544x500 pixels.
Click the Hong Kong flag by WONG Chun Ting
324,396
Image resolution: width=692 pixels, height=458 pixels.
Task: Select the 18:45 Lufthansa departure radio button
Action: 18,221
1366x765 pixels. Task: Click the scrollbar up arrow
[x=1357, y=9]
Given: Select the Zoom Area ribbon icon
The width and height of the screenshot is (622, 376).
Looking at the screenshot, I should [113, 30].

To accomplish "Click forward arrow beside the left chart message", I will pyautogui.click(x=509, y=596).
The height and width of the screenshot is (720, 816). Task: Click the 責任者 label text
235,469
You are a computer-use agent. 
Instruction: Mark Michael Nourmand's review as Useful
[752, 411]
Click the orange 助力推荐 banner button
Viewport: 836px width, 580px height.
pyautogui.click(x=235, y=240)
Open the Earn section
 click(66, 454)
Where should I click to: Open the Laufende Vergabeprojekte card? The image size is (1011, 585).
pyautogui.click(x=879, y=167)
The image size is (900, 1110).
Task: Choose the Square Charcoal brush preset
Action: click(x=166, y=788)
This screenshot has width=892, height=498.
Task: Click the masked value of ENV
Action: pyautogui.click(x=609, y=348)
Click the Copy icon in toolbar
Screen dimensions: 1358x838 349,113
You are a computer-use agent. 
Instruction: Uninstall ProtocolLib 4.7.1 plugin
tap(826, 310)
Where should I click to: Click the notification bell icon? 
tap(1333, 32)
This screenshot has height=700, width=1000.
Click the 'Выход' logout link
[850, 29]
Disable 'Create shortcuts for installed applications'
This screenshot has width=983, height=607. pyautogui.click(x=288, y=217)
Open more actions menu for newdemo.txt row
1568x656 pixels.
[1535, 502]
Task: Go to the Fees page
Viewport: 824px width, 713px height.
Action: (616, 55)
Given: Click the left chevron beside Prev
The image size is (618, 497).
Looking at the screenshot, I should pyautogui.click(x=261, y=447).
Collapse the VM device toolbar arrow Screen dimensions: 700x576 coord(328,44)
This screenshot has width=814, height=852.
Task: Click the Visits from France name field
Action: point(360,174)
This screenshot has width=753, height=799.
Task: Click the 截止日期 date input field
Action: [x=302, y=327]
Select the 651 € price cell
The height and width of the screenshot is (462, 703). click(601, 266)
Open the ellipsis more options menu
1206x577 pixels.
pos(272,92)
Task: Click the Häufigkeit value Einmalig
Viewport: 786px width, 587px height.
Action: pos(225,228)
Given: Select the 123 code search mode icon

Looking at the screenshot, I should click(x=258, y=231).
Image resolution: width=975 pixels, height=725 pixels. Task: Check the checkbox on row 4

• • •

YOUR ASSIGNMENT:
Within the material above, extract exactly the lines that start at the line containing "Where should I click to: Open" and stop after the line containing "Task: Go to the Fees page", and only those.

ANSWER SECTION:
Where should I click to: Open the Laufende Vergabeprojekte card? The image size is (1011, 585).
pyautogui.click(x=879, y=167)
The image size is (900, 1110).
Task: Choose the Square Charcoal brush preset
Action: click(x=166, y=788)
This screenshot has width=892, height=498.
Task: Click the masked value of ENV
Action: pyautogui.click(x=609, y=348)
Click the Copy icon in toolbar
Screen dimensions: 1358x838 349,113
You are a computer-use agent. 
Instruction: Uninstall ProtocolLib 4.7.1 plugin
tap(826, 310)
Where should I click to: Click the notification bell icon? 
tap(1333, 32)
This screenshot has height=700, width=1000.
Click the 'Выход' logout link
[850, 29]
Disable 'Create shortcuts for installed applications'
This screenshot has width=983, height=607. pyautogui.click(x=288, y=217)
Open more actions menu for newdemo.txt row
1568x656 pixels.
[1535, 502]
Task: Go to the Fees page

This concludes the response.